Effects of a selective 5-HT(1B/1D) receptor agonist on spinal and trigeminal reflexes in the anaesthetized rabbit.

The effects of the 5-HT(1B/1D) receptor agonist L-741,604 on a trigeminally-mediated (jaw depressor) reflex and a spinally-mediated (flexion withdrawal) reflex have been compared between spinalized and intact, anaesthetized rabbits. L-741,604 depressed the jaw depressor reflex dose-dependently in all animals, to a median of 5% (inter-quartile range, IQR, 3 - 28%, n=18) of pre-drug levels after a cumulative dose of 3.1 micromol kg(-1) i.v. This effect was reversed by the 5-HT(1B/1D) antagonist GR 127,935 (1 - 2 micromol kg(-1) i.v.).
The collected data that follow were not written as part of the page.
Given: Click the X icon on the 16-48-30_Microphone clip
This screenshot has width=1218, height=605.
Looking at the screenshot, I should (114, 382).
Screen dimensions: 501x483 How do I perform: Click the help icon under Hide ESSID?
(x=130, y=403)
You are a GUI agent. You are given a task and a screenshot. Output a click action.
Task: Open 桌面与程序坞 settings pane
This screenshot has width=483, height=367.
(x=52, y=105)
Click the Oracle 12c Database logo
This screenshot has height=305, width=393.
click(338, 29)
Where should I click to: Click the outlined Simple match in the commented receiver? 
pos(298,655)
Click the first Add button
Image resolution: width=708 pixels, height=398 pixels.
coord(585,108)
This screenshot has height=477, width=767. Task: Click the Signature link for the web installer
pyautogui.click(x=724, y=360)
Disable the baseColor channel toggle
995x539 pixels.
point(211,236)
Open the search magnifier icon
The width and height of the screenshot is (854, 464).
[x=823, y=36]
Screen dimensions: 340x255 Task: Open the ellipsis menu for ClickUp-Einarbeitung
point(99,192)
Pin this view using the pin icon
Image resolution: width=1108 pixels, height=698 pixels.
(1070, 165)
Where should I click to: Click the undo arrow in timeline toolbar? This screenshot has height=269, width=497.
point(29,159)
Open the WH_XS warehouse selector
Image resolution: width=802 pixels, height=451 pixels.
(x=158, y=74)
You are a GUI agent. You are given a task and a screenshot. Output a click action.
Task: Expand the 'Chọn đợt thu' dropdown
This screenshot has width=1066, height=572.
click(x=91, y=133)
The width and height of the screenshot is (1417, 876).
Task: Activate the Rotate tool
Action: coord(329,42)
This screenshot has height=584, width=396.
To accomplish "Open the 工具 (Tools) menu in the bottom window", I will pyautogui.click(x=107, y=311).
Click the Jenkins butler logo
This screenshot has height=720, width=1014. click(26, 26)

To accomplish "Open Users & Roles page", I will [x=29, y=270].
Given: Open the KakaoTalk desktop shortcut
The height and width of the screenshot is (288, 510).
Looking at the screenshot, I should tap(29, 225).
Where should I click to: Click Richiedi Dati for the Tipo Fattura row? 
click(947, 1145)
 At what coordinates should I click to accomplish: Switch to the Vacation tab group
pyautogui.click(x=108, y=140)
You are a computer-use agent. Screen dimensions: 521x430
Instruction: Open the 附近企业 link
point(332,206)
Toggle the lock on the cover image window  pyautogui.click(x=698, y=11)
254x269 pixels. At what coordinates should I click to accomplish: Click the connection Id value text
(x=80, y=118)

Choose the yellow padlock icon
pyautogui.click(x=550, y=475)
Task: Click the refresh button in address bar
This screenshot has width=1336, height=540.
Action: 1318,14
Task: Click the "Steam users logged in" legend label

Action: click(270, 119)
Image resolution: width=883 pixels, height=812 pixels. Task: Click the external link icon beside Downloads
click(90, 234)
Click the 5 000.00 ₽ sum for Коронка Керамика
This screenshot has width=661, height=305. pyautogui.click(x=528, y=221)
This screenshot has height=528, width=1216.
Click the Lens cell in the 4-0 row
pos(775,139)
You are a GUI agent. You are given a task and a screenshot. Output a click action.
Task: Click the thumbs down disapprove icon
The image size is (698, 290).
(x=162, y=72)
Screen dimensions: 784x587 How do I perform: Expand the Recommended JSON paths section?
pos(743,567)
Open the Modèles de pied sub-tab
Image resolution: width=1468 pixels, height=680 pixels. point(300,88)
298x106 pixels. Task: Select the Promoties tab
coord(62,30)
The flexion withdrawal reflex was depressed by L-741, 604 in non-spinalized animals, to a median of 22% (IQR 10 - 36%, n=10) of pre-drug levels after the highest dose, an action that was reversed by GR 127,935. In spinalized rabbits, L-741,604 up to 0.3 micromol kg(-1) i.v. cumulative increased the flexion reflex to a median of 189% (IQR 169 - 198%, n=8) of pre-drug controls. With higher doses the reflex decreased, so that after 3.1 micromol kg(-1) it was 75% (IQR 55 - 96%) of pre-drug levels. Subsequent GR 127,935 increased reflexes to a median of 180% (IQR 136 - 219%) of controls. L-741,604 increased arterial blood pressure and decreased heart rate in both preparations, effects that were reversed by GR 127,935. Thus, when the spinal cord was intact L-741,604 inhibited spinal and trigeminal reflexes in the same way. Although spinalization enabled a non-5-HT(1B/1D)-mediated excitatory effect of L-741,604 on spinal reflexes, there was a clear inhibitory effect of the drug at high doses. These data suggest that L-741,604 inhibits spinal reflexes by increasing descending inhibition and by a direct action in the cord. The same processes could apply to inhibition of trigeminally-mediated events.